Tips for writing efficient queries

When you write a query, you want to make sure it runs as efficiently as possible. Here are some tips to help you write efficient queries:

  1. Limit the columns in the SELECT clause: Only request the columns you need, as it reduces the amount of data the query engine needs to process.

  2. Use the LIMIT clause: If you are only interested in a specific number of rows, use the LIMIT clause to avoid processing more data than necessary.

  3. Filter early and use predicate pushdown: Apply filters as early as possible in the query to reduce the amount of data being processed. This takes advantage of predicate pushdown, which pushes filter conditions down to the storage layer, reducing the amount of data read from storage. For example, if you only need data from a specific date range, filter on the date column as early as possible.

  4. Use UNION ALL instead of UNION: If you’re combining the results of multiple queries, use UNION ALL instead of UNION to avoid the overhead of removing duplicate rows.

  5. Only order when necessary: Ordering results can be computationally expensive. If you don’t need ordered results, avoid using ORDER BY.

  6. Always use the actual data while filtering: Do not use functions on the filter columns: For example, if you want to filter on a date, do not use date_trunc(‘day’, block_timestamp) > ‘2022-01-01’. Instead, use block_timestamp > ‘2022-01-01’. The first example will not be able to use the min/max values of the block_time column to skip entire parquet files or row groups within files while scanning through a table, while the second example will. The same goes for other functions, such as substr, lower, upper etc.

  7. Use UNION ALL instead of OR: If you need to combine the results of multiple queries, use UNION ALL instead of OR to avoid the overhead of removing duplicate rows. For example, instead of using SELECT * FROM table WHERE column = 'value1' OR column = 'value2', use SELECT * FROM table WHERE column = 'value1' UNION ALL SELECT * FROM table WHERE column = 'value2'.

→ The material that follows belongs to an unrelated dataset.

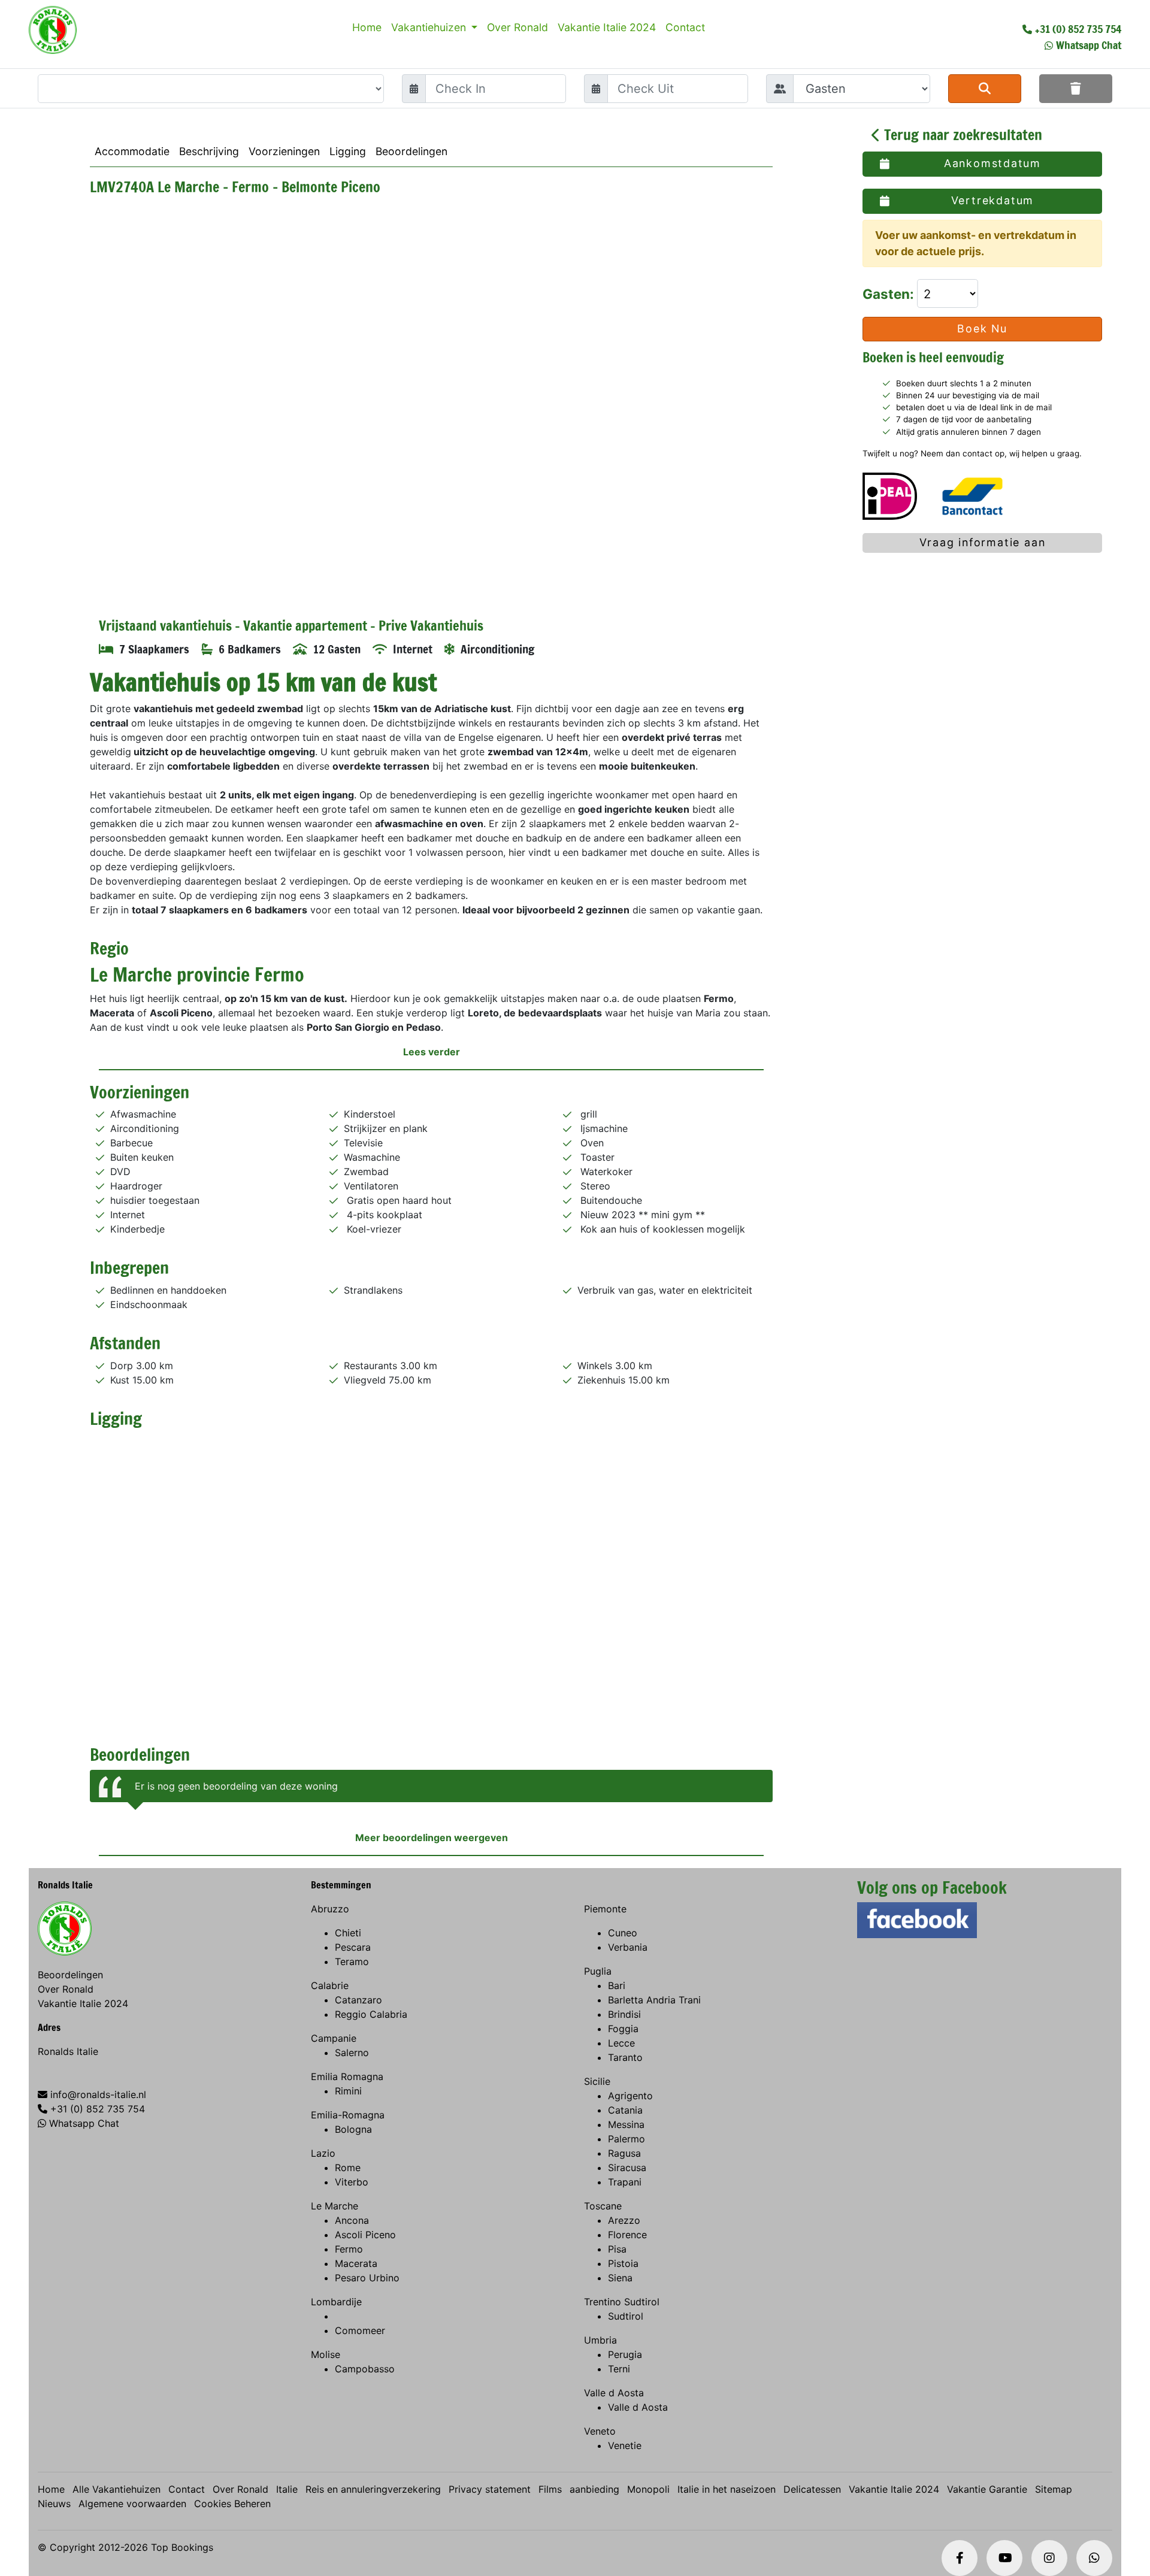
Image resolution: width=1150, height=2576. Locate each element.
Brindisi (624, 2014)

  8. User lower-case address directly in SQL: If you are filtering on an address, use the lower-case address directly in the SQL query. For example, instead of using SELECT * FROM transactions WHERE from_address = lower('0x1234567890ABCDEF'), use SELECT * FROM transactions WHERE from_address = '0x1234567890abcdef'. This allows the query engine to use the min/max values of the from_address column to skip entire ORC files or row groups within files while scanning through a table.